Anyway. We’re in Truro with 90 minutes to kill. Shall we go get a pint in that brewery pub with free monkey nuts? Y’know, the one that plays dodgy power ballads interspersed with classic rock, like every other bloody pub in this county. Oh, but also Wu-Tang Clan? Huh.
It’s basically the only thing open in Truro anyway, and certainly the only place we walk past that’s got more than 3 or 4 people in it. I get a lovely stout, Helen has some new viciously awful cider. We spend 10 minutes searching Google for Spar, or a Co-Op, or any off-licence, or anywhere at all in Truro that we might be able to get some sauce for the train home, all to no avail. As we leave there are some kids on bikes who apologise to us for getting in the way of our photo, which is totally not appropriate behaviour. Why aren’t you trying to nick the phones from our hands? Kids today, pfft.
15 minutes of nothing later, we’re back at the station with another 15 minutes to kill. The Railway Tavern is open and apparently everyone is welcome, but, uh, … nah, you’re fine.
No beer. What do do? Hangman, that’s what. It’s a memory test, we play Hangman for most of the journey to test one another on stuff we’ve done over the past couple of days. 20 games and an hour later, via everywhere except the request stop, we’re back at the van. There’s some beer left in the fridge and we eat the remaining beefy cheesy rolls.

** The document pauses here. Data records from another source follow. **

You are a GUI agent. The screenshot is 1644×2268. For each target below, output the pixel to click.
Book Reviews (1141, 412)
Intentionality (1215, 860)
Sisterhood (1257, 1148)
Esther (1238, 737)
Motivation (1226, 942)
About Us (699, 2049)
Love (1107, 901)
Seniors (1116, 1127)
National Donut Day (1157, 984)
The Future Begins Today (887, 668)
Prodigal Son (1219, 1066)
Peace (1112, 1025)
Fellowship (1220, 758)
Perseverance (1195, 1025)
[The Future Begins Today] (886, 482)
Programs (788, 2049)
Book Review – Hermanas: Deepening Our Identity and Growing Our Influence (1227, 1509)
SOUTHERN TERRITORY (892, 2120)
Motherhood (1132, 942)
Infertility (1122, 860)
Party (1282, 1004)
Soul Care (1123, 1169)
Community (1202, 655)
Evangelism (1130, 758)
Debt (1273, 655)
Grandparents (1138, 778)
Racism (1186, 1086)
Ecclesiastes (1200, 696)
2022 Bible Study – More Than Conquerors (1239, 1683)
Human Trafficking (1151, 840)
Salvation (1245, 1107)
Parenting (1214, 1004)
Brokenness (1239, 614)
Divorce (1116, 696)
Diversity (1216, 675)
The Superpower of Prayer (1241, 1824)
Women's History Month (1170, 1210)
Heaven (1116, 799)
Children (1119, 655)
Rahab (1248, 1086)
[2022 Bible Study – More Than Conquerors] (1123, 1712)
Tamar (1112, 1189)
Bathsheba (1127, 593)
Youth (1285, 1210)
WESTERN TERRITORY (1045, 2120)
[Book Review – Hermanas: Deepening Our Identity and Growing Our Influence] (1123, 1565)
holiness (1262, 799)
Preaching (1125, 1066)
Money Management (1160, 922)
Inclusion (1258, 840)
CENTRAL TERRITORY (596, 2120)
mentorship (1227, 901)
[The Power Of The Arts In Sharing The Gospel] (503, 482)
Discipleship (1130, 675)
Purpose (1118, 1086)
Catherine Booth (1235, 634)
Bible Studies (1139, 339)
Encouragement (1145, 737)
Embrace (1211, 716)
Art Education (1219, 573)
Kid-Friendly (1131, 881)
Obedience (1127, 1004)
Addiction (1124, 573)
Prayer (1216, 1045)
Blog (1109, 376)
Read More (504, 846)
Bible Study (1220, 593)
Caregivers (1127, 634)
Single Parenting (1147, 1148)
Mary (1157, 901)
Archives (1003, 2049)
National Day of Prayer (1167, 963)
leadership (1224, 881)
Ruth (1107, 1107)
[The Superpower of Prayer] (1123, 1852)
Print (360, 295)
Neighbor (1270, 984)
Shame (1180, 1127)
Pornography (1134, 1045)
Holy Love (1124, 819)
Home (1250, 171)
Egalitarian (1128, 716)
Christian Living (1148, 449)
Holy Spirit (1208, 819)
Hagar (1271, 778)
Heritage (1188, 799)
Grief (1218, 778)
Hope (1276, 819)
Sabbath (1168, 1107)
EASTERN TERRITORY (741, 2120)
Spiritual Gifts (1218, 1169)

Photos are shared but for some inexplicable reason I absolutely cannot keep my eyes open, let alone start writing a blog, so I go to bed ridiculously early. What gives?
I’m tacking Monday and our journey home on here as a small coda rather than a post in its own right, mostly because very little of note happened. Not that it’ll stop me writing a bit about it.
First, we said goodbye to the van and the proprietors.
Will kinda miss this living room. It was very cosy.
There is panic for a couple of hours, because Helen’s cat-sitter - on his debut assignment - didn’t send her a message or photo last night or overnight. What’s happened? Has he stolen the cat? Has the cat killed him?
First leg is a big train to Exeter St Davids. Having found no shops yesterday we’ve no breakfast and no diet coke, we’re thankful for a train with a cafe… except as soon as we sit down they announce that it’s shut because they’re doing a stock take and will change staff in a couple of stations time. For fucks sake!
A WhatsApp message of the cat’s face arrives. Past Plymouth and the cafe opens. Helen buys bacon rolls with barely any bacon in, and caffeine. It helps. News reaches us that there’s train fail at both Woking and Waterloo which might fuck us up later. At Exeter St David’s we pop outside so Helen can vape and I can go into a thoroughly disappointing off-licence. With a bit more time to spare I could’ve gone to the brewery up the way, but alas, not today.
The station claims our train will still go to Waterloo, but the National Rail app says it’s terminating at Basingstoke. We get seats, sadly with no USB power nearby, and start making plans for what to do during a forthcoming holiday in May (no spoilers, such a tease). We stop at every station in Devon and the train fills up. Eventually there’s a trolley with salty and sugary goods, to fuel Helen as she composes the photo portion of this post. We’re told that yes, this train is now kicking us off at Basingstoke. Fucking hell, really? Quarter of an hour later is a train to Woking, where Helen almost misses our connection by vaping at the precise time the guy manning the barriers decides to bugger off so as to not be around to let her back in.
Eventually, a sudden 5 hours after we left Cornwall, we’re back in Surbiton - a good 3.5 hours earlier than we would’ve been on our original tickets, and with no rush hour London to contend with. It’s time to do a bunch of washing, get a pizza, watch some wrestling, and be happy that I’ve got to start work at 6am tomorrow. Bleurgh.